I am trying to separate data from one column. I am using separate
function from tidyr
package for this. But I am unable to create a regex pattern for this. The data is as follows:
structure(list(Details = c("\r\n\t\t\t\t\t\t\t\t\t\tReference No: F&A0067\r\n\t\t\t\t\t\t\t\t\t\tPages: 5\t\r\n\t\t\t\t\t\t\t\t\t\tPublished on: 1, January, 1965\r\n\t\t\t\t\t\t\t\t\t",
"\r\n\t\t\t\t\t\t\t\t\t\tReference No: OB0233\r\n\t\t\t\t\t\t\t\t\t\tPages: 7\r\n\t\t\t\t\t\t\t\t\t\tPublished on: 26, June, 2018\r\n\t\t\t\t\t\t\t\t\t",
"\r\n\t\t\t\t\t\t\t\t\t\tReference No: F&A0303\r\n\t\t\t\t\t\t\t\t\t\tPages: 1\t\r\n\t\t\t\t\t\t\t\t\t\tPublished on: 1, January, 1977\r\n\t\t\t\t\t\t\t\t\t",
"\r\n\t\t\t\t\t\t\t\t\t\tReference No: BP0101\r\n\t\t\t\t\t\t\t\t\t\tPages: 7\r\n\t\t\t\t\t\t\t\t\t\tPublished on: 1, January, 1977\r\n\t\t\t\t\t\t\t\t\t",
"\r\n\t\t\t\t\t\t\t\t\t\tReference No: P&IR0229\r\n\t\t\t\t\t\t\t\t\t\tPages: 4\r\n\t\t\t\t\t\t\t\t\t\tPublished on: 23, June, 2015\r\n\t\t\t\t\t\t\t\t\t",
"\r\n\t\t\t\t\t\t\t\t\t\tReference No: BP0299\r\n\t\t\t\t\t\t\t\t\t\tPages: 32\r\n\t\t\t\t\t\t\t\t\t\tPublished on: 28, October, 2004\r\n\t\t\t\t\t\t\t\t\t"
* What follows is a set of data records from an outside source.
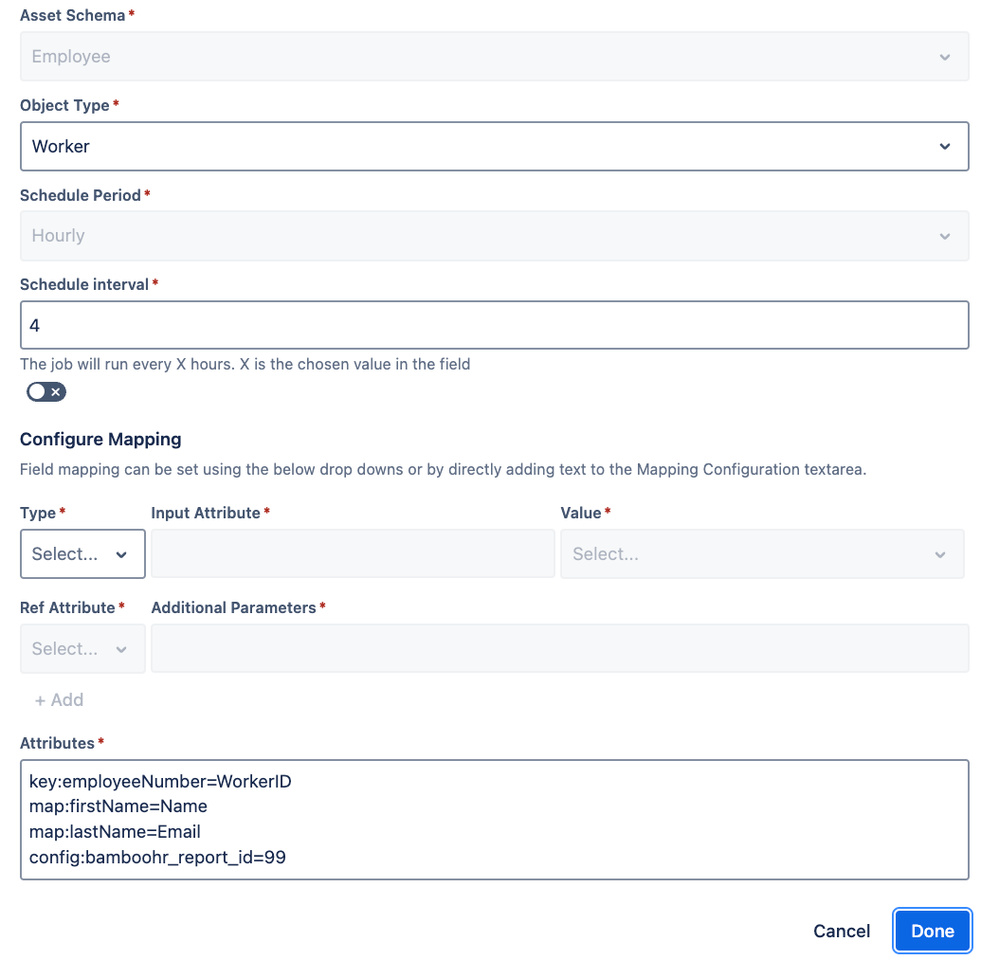Place cursor on map:lastName=Email line
This screenshot has height=976, width=999.
(x=115, y=832)
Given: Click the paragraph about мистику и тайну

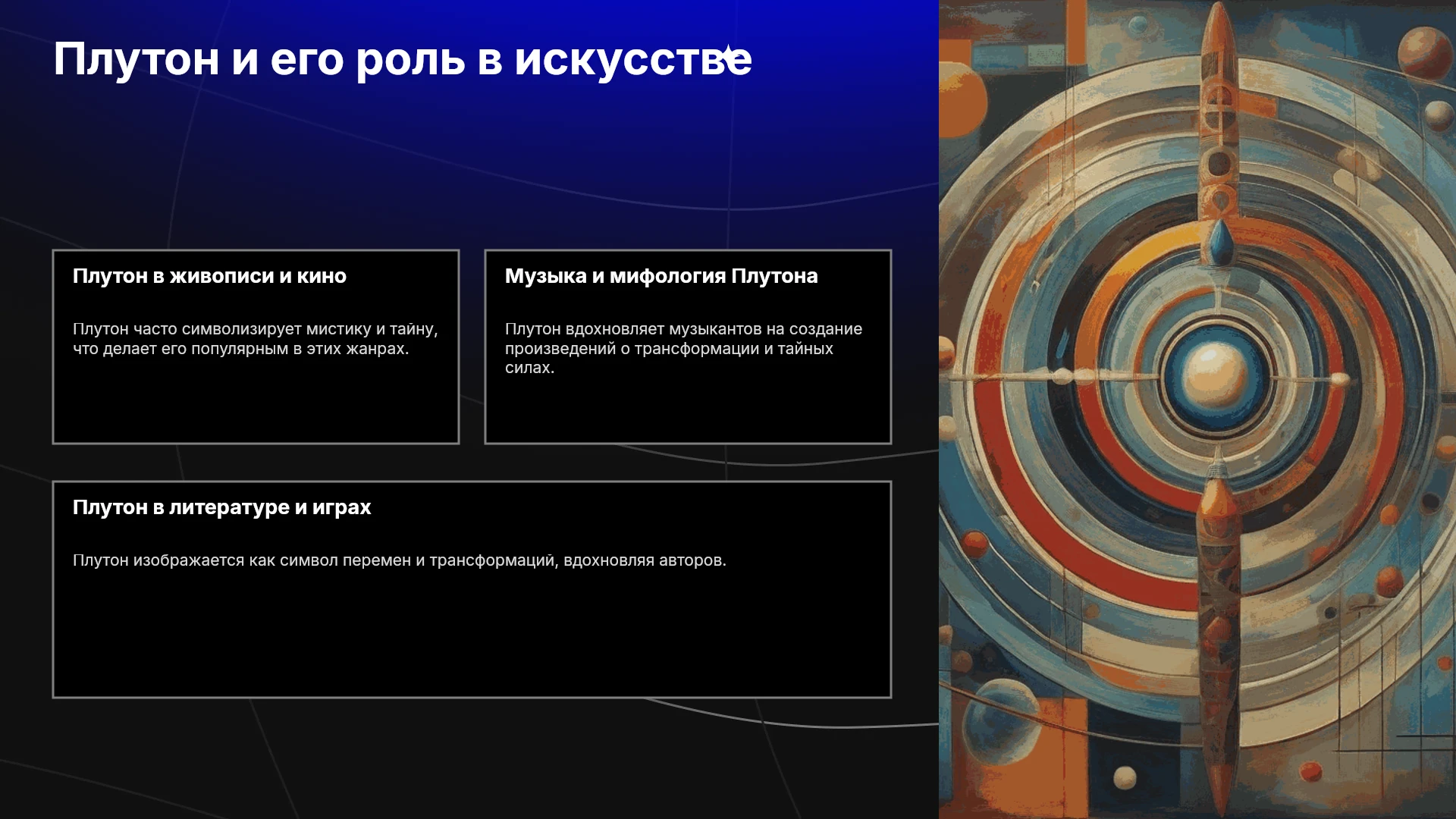Looking at the screenshot, I should point(256,339).
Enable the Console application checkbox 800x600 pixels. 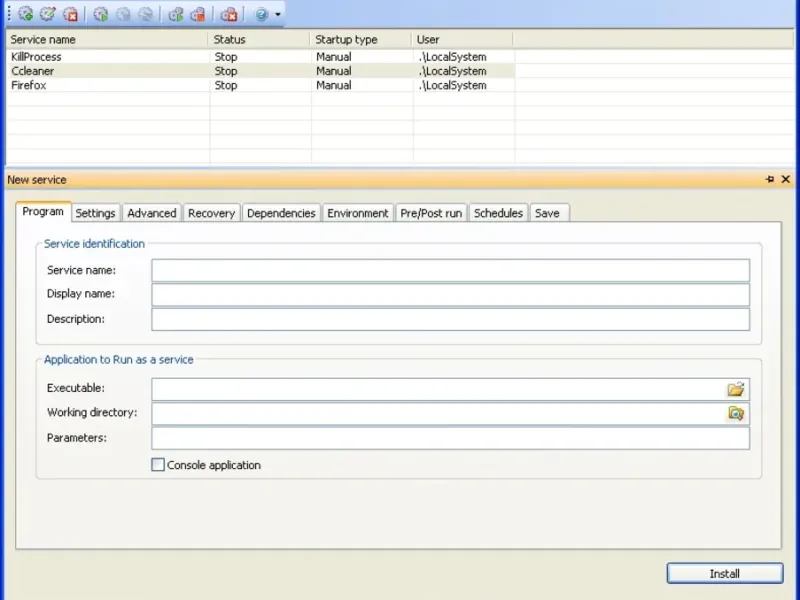click(x=158, y=465)
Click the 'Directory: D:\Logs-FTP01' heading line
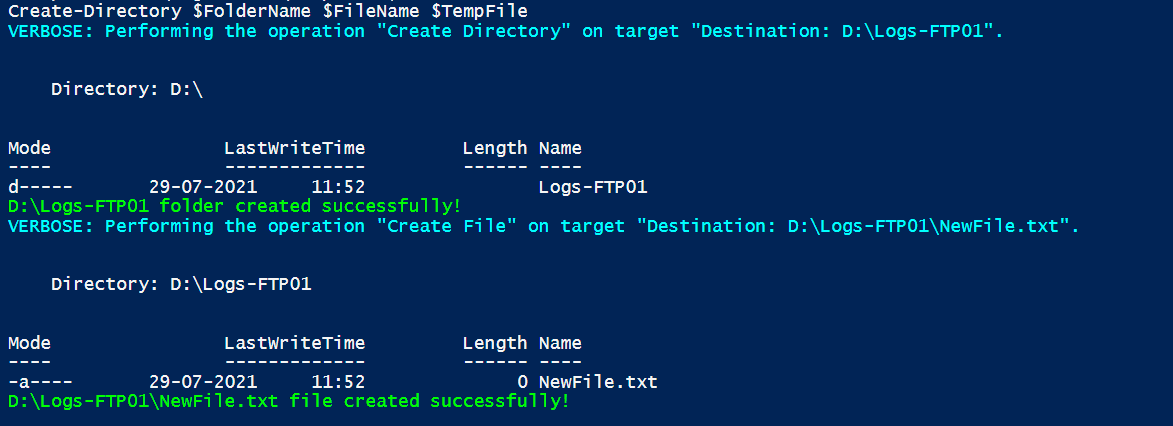Image resolution: width=1173 pixels, height=426 pixels. pos(181,284)
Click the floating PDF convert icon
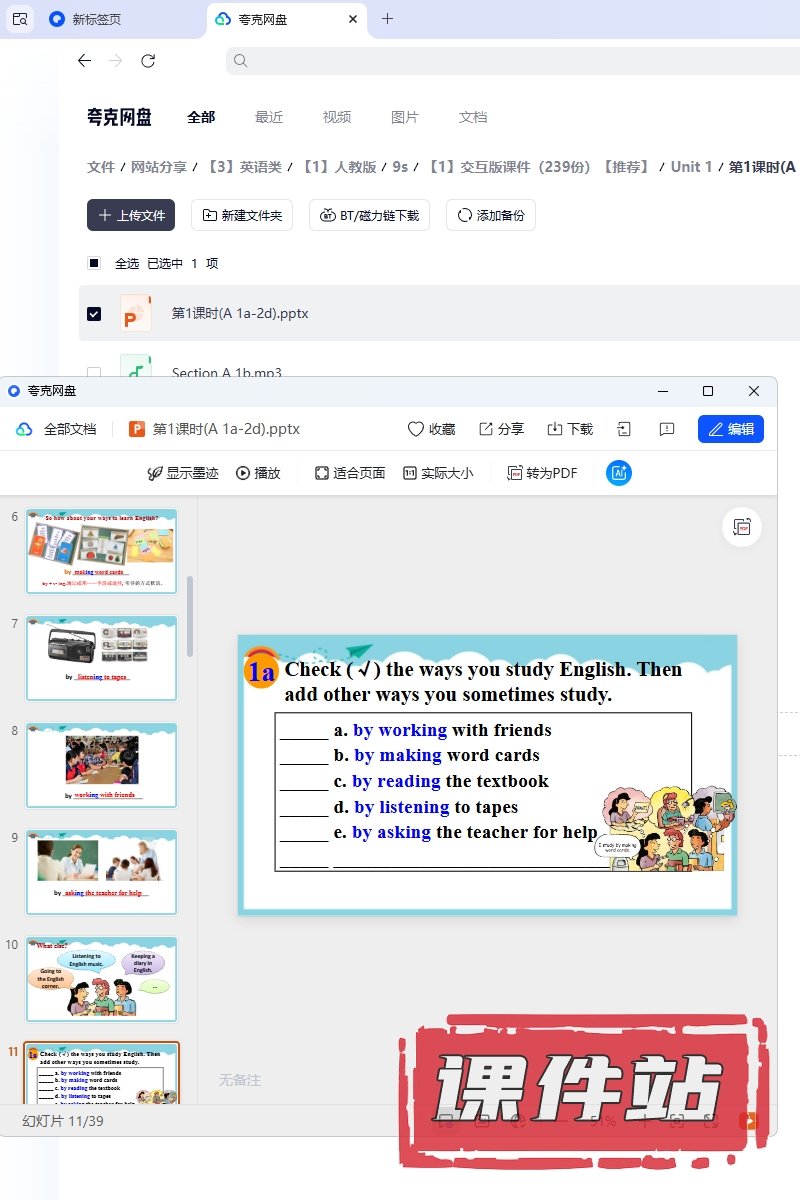Screen dimensions: 800x1200 pos(742,527)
)), row.names = c(NA, 6L), class = "data.frame")
I want to split the data in 5 columns: Reference, Pages, Date, Month and Year. The details I want to capture in the first row are :F&A0067, 5, 1, January and 1965 in these five columns respectively.
So, what regex pattern should I use inside tidyr::separate
function to split this data in these five columns?
CodePudding user response:
library(dplyr)
library(tidyr)
library(stringr)
df %>%
mutate(
# remove tabs
Details = str_replace_all(Details, "[\\t]", ""),
# remove whitespace from the ends
Details = trimws(Details)
) %>%
tidyr::separate(
Details,
into = c("Reference", "Pages", "Date"),
# first split on line breaks
sep = "\\r\\n"
) %>%
mutate(
across(everything(),
str_replace,
pattern = ".*: ", # replacing everything through ': '
replacement = ""
)
) %>%
separate(
Date,
into = c("Day", "Month", "Year"),
# then split the date
sep = ", "
)
# Reference Pages Day Month Year
# 1 F&A0067 5 1 January 1965
# 2 OB0233 7 26 June 2018
# 3 F&A0303 1 1 January 1977
# 4 BP0101 7 1 January 1977
# 5 P&IR0229 4 23 June 2015
# 6 BP0299 32 28 October 2004